I think the underlying problem is that we are testing on a machine which is doing a lot of other tests at the same time. This can result in spikes in the testing times, and these lead to false positives. The problem is not imprecise measurement, it is that the runtime of the same code is not guaranteed to stay the same between consecutive runs.
So, maybe doing 9 significantly shorter runs for iterations in alternating fashion and then comparing the median would work better? In code something like:
n1 = 1000 n2 = 10000 runs_1000 = [] runs_10000 = [] for i in range(9): t1 = elapsed('pbkdf2("password", "salt", iterations=%d)' % n1) t2 = elapsed('pbkdf2("password", "salt", iterations=%d)' % n2) runs_1000.append(t1) runs_10000.append(t2) runs_1000.sort(); runs_10000.sort() t1 = runs_1000[4] t2 = runs_10000[4] measured_scale_exponent = math.log(t2 / t1, n2 / n1) self.assertLess(measured_scale_exponent, 1.1)

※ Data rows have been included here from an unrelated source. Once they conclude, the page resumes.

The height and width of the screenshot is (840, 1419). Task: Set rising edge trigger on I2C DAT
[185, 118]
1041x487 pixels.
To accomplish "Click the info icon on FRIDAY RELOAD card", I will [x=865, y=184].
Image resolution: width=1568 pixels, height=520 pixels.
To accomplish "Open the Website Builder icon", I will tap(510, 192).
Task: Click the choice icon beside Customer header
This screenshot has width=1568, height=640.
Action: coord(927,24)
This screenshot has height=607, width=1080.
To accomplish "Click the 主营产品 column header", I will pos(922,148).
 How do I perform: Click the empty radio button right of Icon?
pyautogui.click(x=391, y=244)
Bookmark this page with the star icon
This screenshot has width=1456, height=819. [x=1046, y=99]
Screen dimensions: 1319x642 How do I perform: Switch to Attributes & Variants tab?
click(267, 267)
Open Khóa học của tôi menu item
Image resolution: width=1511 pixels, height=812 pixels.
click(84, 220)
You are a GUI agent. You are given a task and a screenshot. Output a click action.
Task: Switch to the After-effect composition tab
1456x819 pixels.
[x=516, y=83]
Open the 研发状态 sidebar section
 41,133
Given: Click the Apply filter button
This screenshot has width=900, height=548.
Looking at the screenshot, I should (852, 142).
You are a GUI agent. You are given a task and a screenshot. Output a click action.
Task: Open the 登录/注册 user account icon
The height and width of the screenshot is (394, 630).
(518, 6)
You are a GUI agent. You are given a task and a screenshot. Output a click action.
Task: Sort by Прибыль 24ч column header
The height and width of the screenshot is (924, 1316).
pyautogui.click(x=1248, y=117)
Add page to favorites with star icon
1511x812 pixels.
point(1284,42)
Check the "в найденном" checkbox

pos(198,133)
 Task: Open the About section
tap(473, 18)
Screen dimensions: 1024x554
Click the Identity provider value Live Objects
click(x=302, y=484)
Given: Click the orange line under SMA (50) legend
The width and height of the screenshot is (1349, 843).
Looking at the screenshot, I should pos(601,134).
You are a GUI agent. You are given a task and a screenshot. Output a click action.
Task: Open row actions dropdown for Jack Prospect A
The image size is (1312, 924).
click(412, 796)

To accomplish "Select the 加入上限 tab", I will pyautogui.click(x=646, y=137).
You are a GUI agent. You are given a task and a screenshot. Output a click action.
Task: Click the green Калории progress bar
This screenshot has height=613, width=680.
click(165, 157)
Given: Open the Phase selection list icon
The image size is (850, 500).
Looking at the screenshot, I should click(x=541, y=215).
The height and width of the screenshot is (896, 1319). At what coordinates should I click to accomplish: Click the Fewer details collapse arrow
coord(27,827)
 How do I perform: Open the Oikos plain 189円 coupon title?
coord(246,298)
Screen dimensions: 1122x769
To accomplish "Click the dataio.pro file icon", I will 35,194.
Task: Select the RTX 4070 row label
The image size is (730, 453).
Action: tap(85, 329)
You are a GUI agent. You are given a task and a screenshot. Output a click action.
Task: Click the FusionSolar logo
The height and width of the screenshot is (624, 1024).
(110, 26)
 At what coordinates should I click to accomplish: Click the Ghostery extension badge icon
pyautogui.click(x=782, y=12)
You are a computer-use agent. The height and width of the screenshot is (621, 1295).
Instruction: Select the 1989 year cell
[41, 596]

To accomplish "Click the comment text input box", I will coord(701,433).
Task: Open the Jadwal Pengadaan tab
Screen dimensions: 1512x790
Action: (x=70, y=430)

I haven't actually tested the above.
comment:3 by , 12 years ago
If we had mocking in the Django test suite - it would just be a matter of testing that _fast_hmac is called <iteration> times
then a different unit test would cover the behavior of a single run of _fast_hmac
comment:4 by , 12 years ago
Mock doesn't seem like the right answer here, it's trivially to validate the number of hmac calls, the idea of this test is to verify that if you increase the workload factor you really get more work. However I'm not sure it's adding any real value.
by , 12 years ago
Attachment: | 18687.diff added |
---|
comment:5 by , 12 years ago
In the short term, can we make the test faster by relaxing the check a bit? For instance, I'm attaching a patch that checks that 20 times more rounds are at least 10 times slower, and that is about 50 times faster than the current test.
In the long term, I'd like to hear the original author of this code before making a decision.
comment:6 by , 12 years ago
Resolution: | → fixed |
---|---|
Status: | new → closed |
The single test accounts for roughly 2.5% of the time it takes to run the full test suite - and only indirectly tests for an implementation of a linearly scaling loop inside the target function. The output and logic of the function is tested elsewhere in the testcase.